À partir d’un braquage qui tourne mal, le romancier conçoit une intrigue qui mêle suspense, violence de malfrats et la vie quotidienne de personnages ordinaires, chacun essayant de tendre vers un Eden à leur dimension.
Et leur demande n’est pas excessive, vivre mieux, vivre ailleurs, vivre libre.
René fait le guet pendant que Franco et Le Chinois braquent l’agence bancaire. À la seconde prévue, la BMW pilotée par Linceul arrive. René fait signe à ses complices à l’intérieur, mais un affreux bruit de ferraille attire l’attention de tous. L’avant de la voiture, couvert de sacs poubelle, est enfoncé dans un container pour verres. Pendant que les voleurs tentent de la dégager, les carabiniers arrivent et le braquage tourne à la fusillade. René est capturé.

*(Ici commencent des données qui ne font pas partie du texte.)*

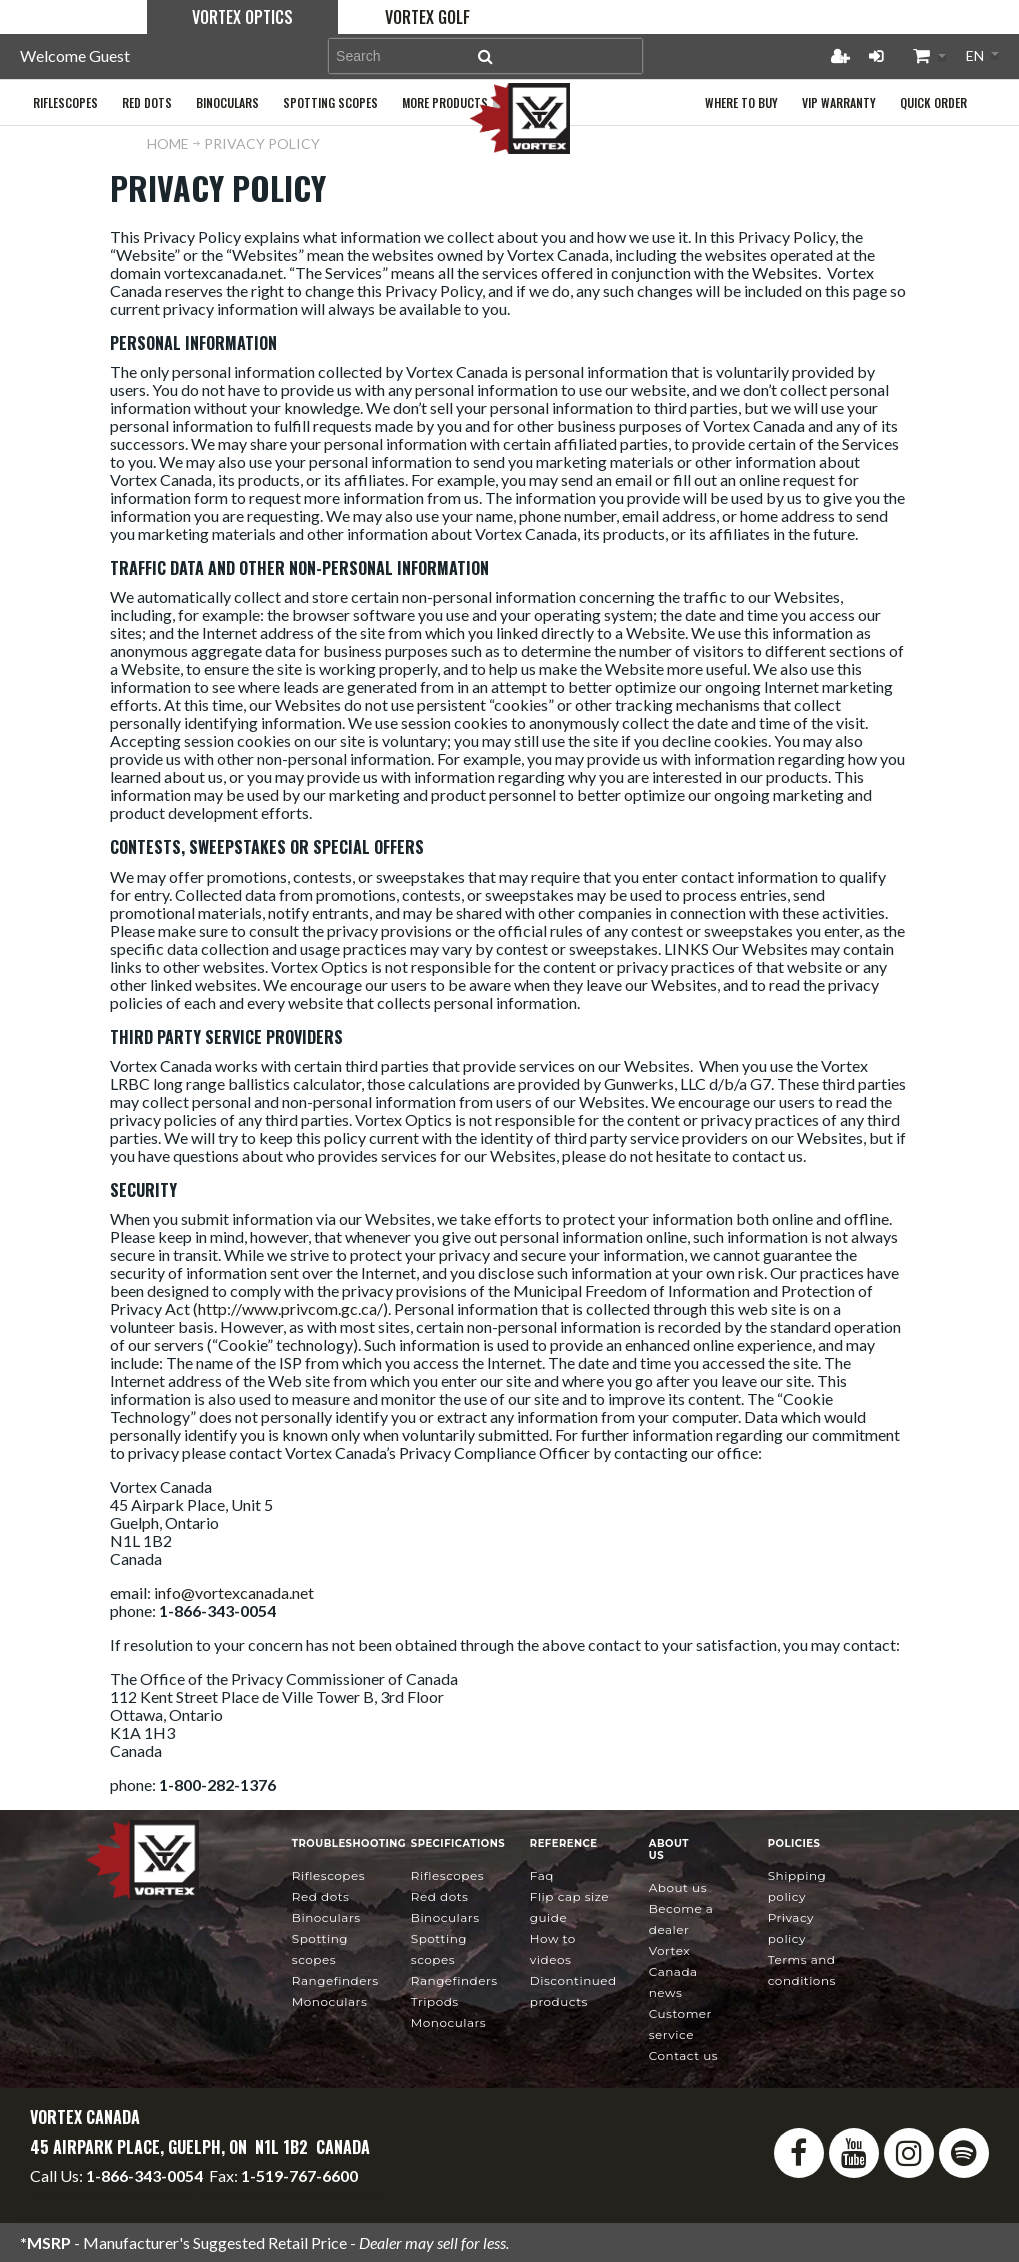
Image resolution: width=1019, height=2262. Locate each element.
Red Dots (321, 1896)
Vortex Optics (242, 17)
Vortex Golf (427, 17)
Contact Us (683, 2055)
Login (876, 56)
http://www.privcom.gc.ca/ (290, 1308)
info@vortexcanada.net (234, 1592)
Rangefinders (335, 1980)
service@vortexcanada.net (293, 2193)
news (673, 1971)
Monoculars (329, 2001)
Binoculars (326, 1917)
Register (840, 56)
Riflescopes (328, 1875)
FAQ (542, 1875)
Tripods (435, 2001)
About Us (678, 1887)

Diego Massa est employé à l’institution publique chargée des retraites où il vérifie les demandes d’invalidité temporaire. Célibataire et complaisant il est très sollicité par une grand-mère tyrannique. Après une courte nuit, le premier dossier à instruire concerne un danseur de quarante-trois ans. Celui-ci se massacre les jambes à intervalles réguliers. Diego constate que, cette fois-ci, il s’est rompu le ménisque droit qui lui a été retiré… trois ans plus tôt. À la fin de la journée, il a signifié douze refus de prise en charge.
René, en prison, est soumis à une rude pression pour dénoncer ses complices.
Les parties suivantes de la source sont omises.